What is needed is an exact reproduction of the lines from the one that contains "Click the redacted email after Elon Musk" through the end of the data, both included and nothing else, with pictures omitted.

### DATA
Segment Open

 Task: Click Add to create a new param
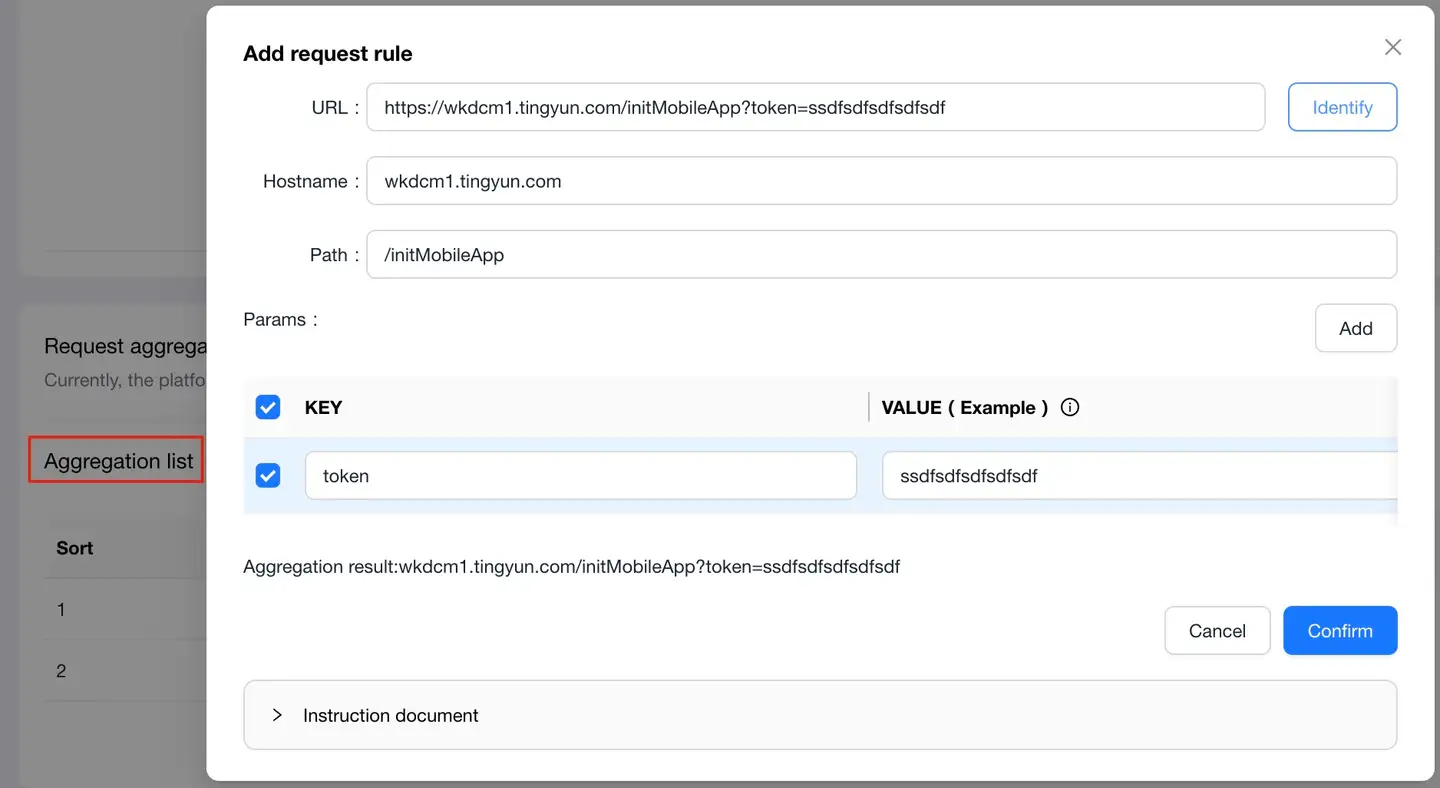pyautogui.click(x=1355, y=328)
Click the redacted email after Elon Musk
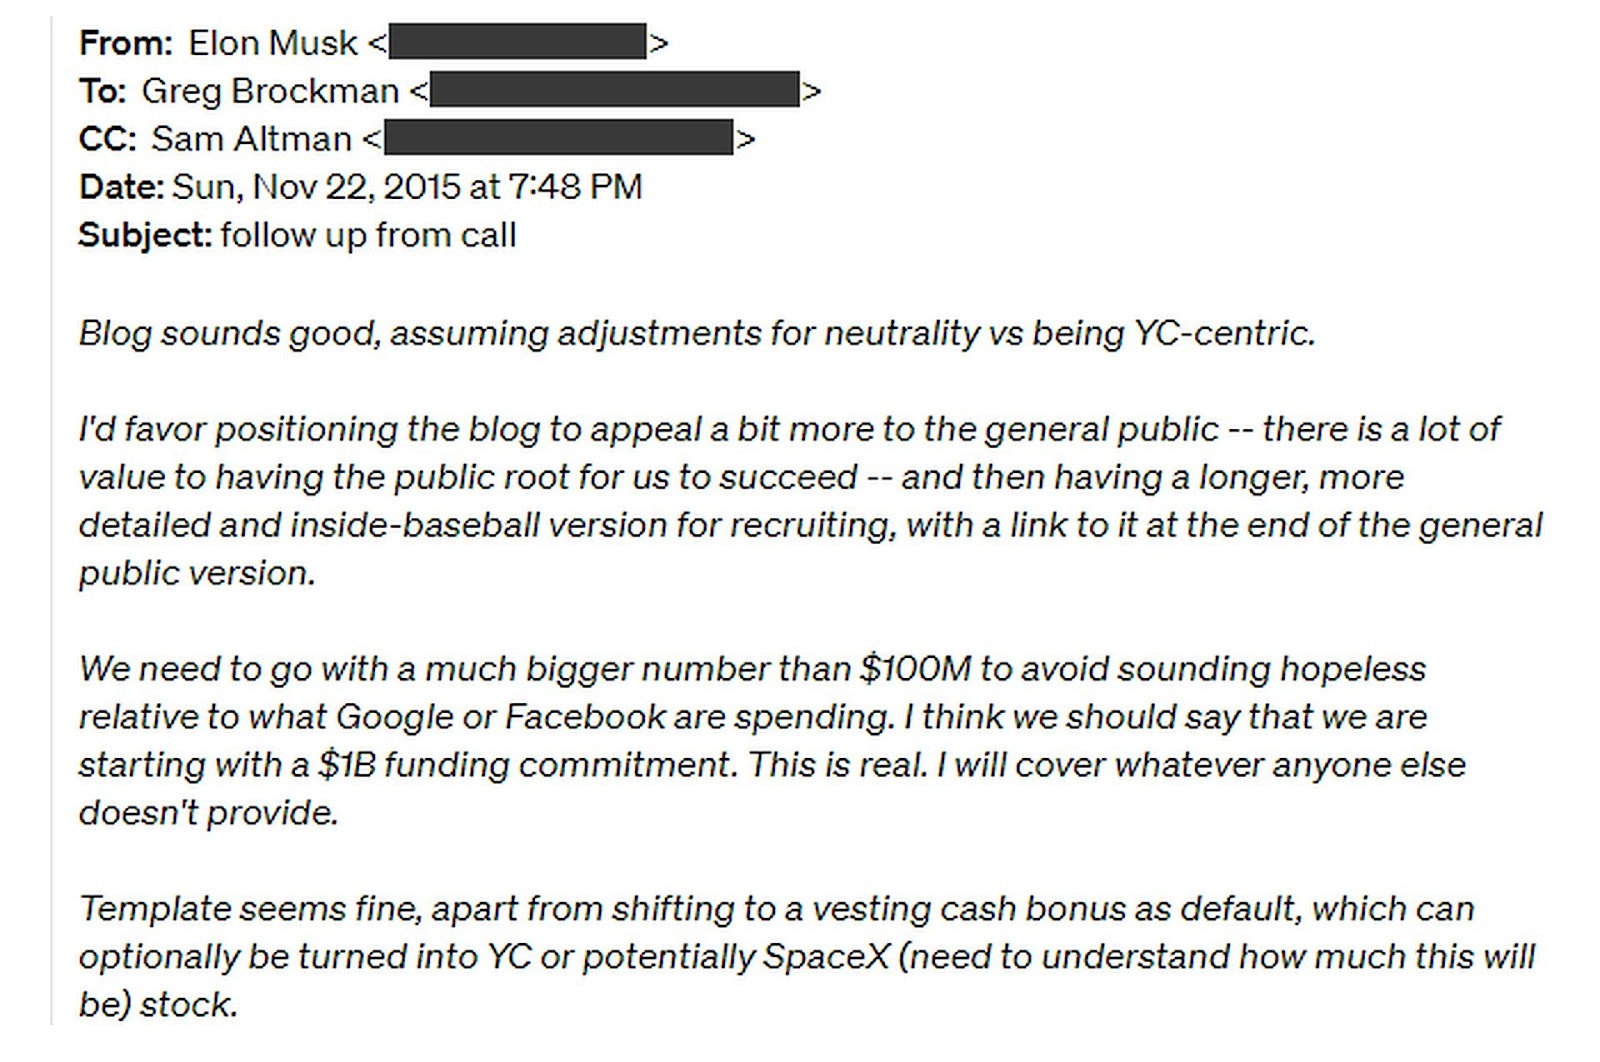The height and width of the screenshot is (1062, 1600). point(517,42)
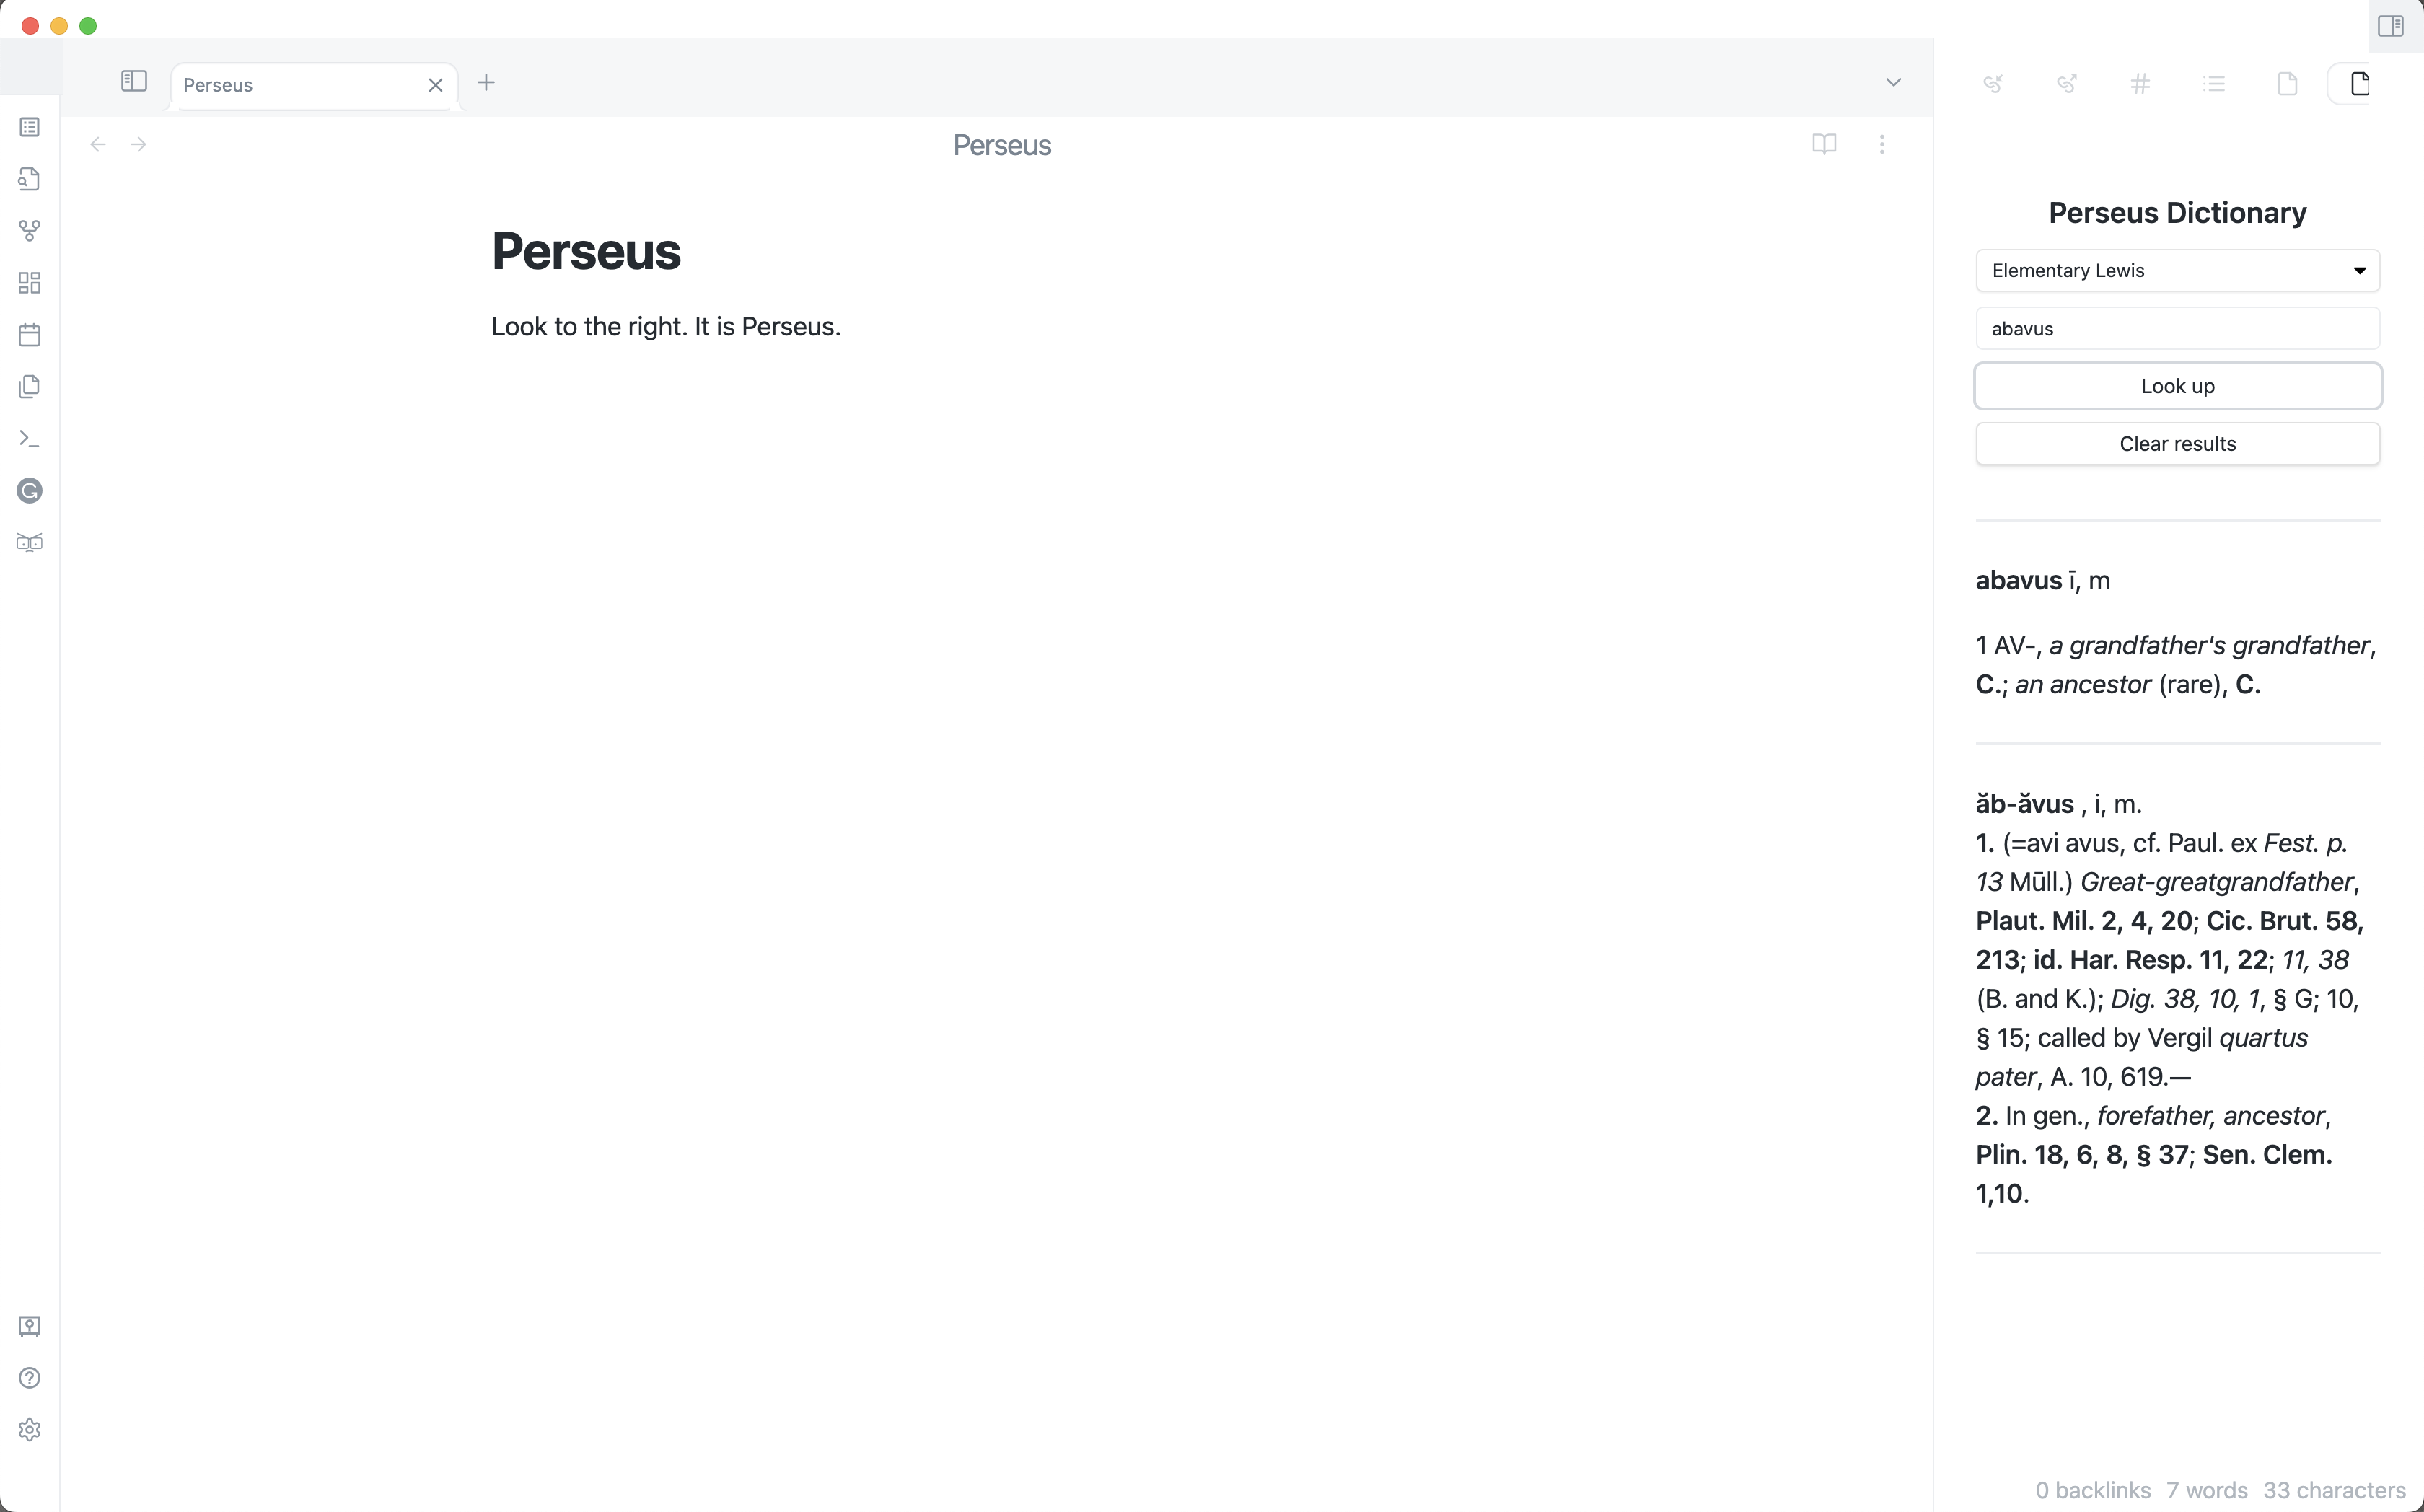Image resolution: width=2424 pixels, height=1512 pixels.
Task: Collapse the left sidebar
Action: click(133, 81)
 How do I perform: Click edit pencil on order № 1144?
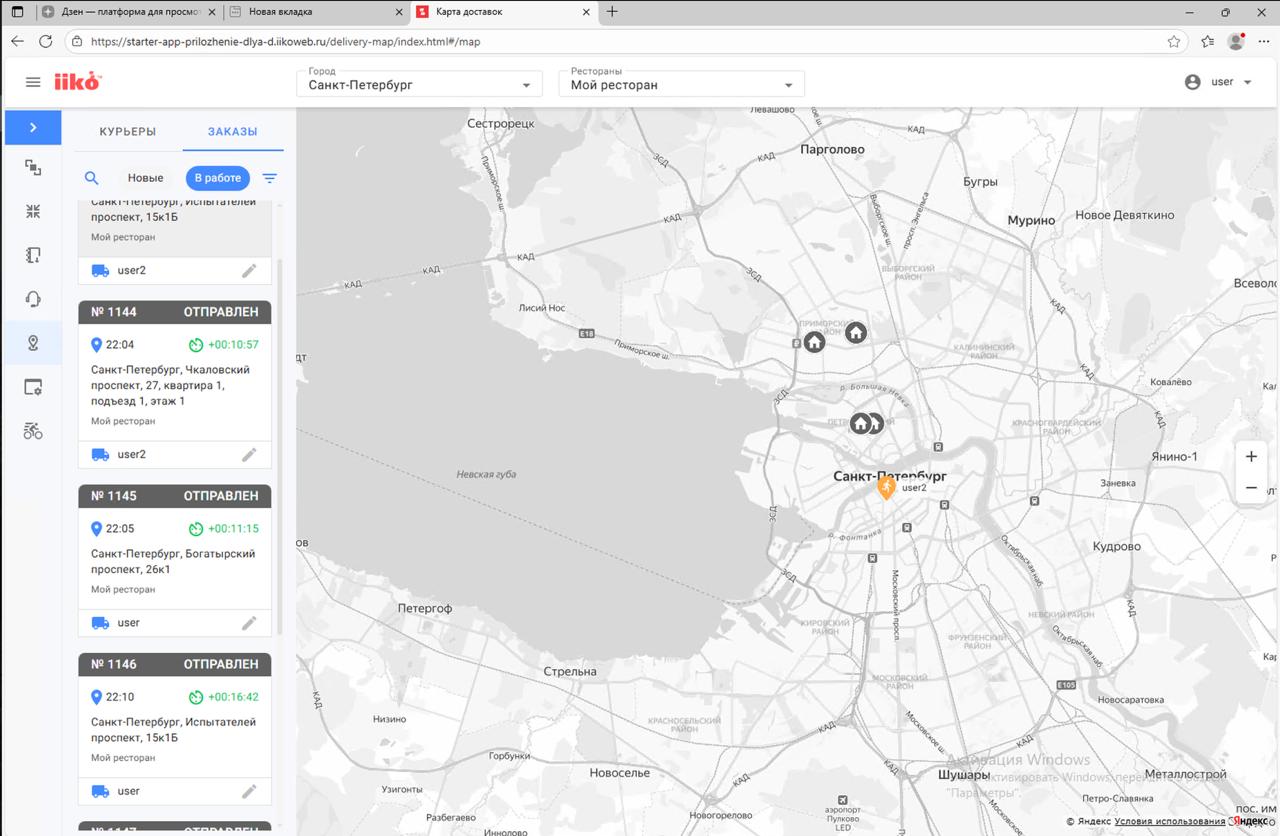249,454
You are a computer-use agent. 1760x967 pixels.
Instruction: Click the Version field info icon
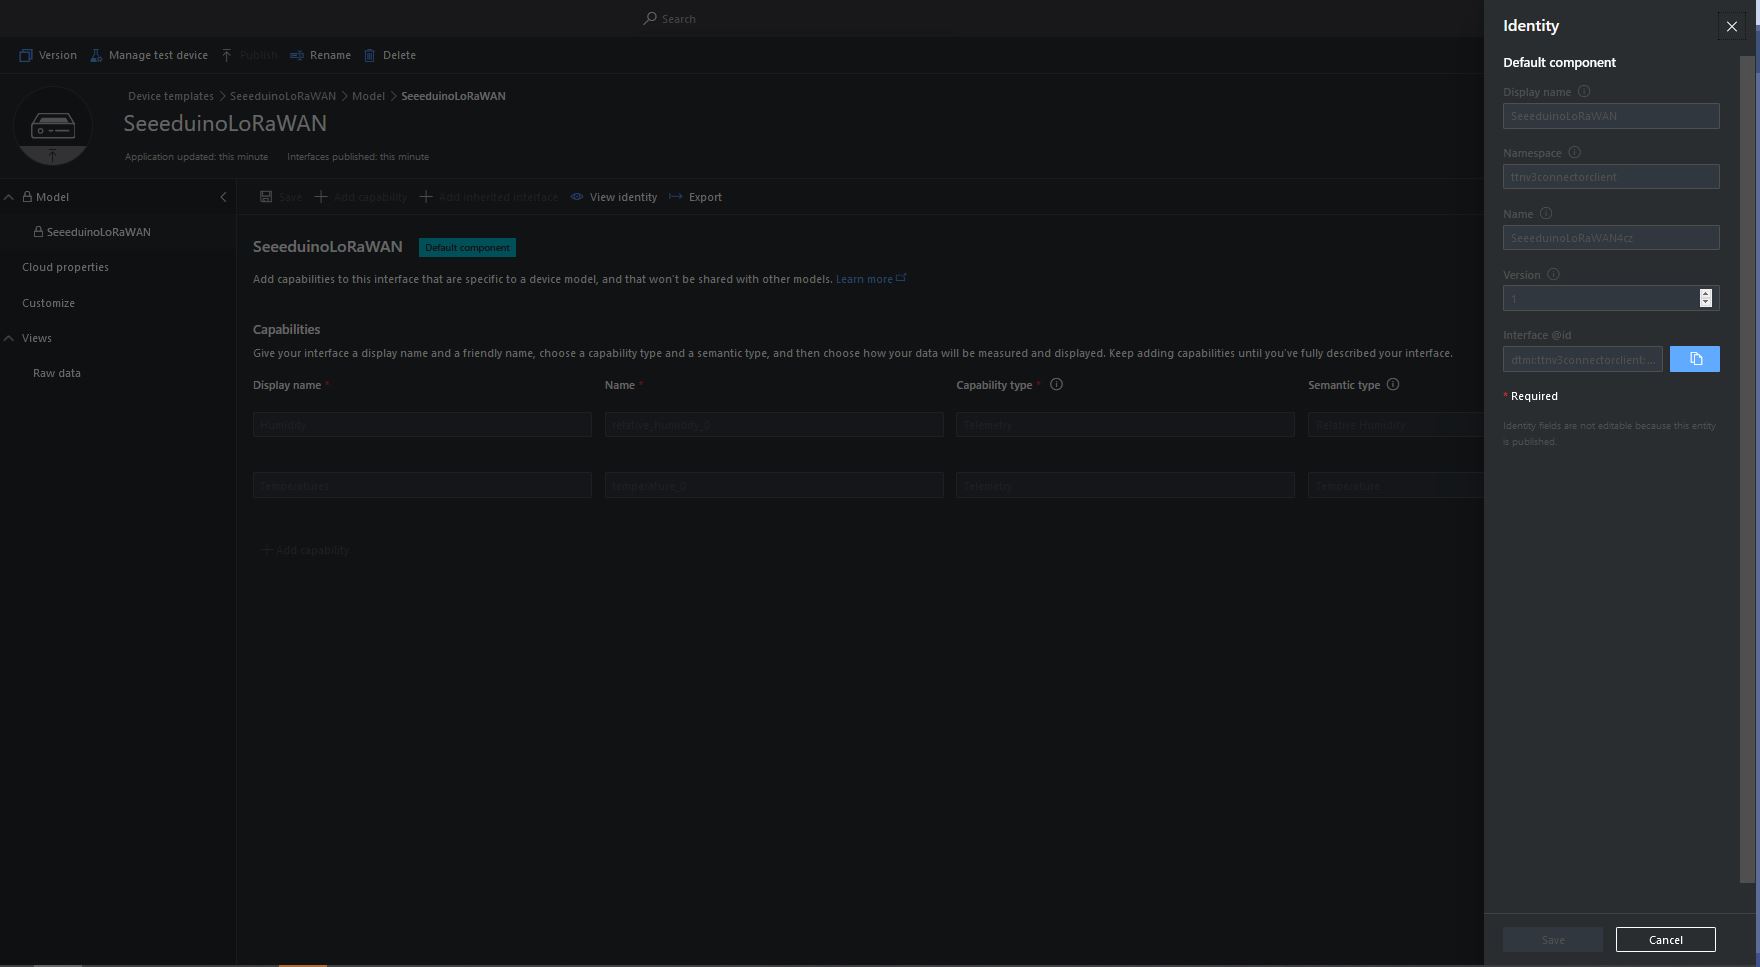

Segment Closed

### EXERCISE RESPONSE
Click the redacted email after Elon Musk
The height and width of the screenshot is (1062, 1600). point(517,42)
Image resolution: width=2424 pixels, height=1512 pixels.
Task: Collapse the left sidebar
Action: click(133, 81)
 How do I perform: Click edit pencil on order № 1144?
249,454
You are a computer-use agent. 1760x967 pixels.
Instruction: Click the Version field info icon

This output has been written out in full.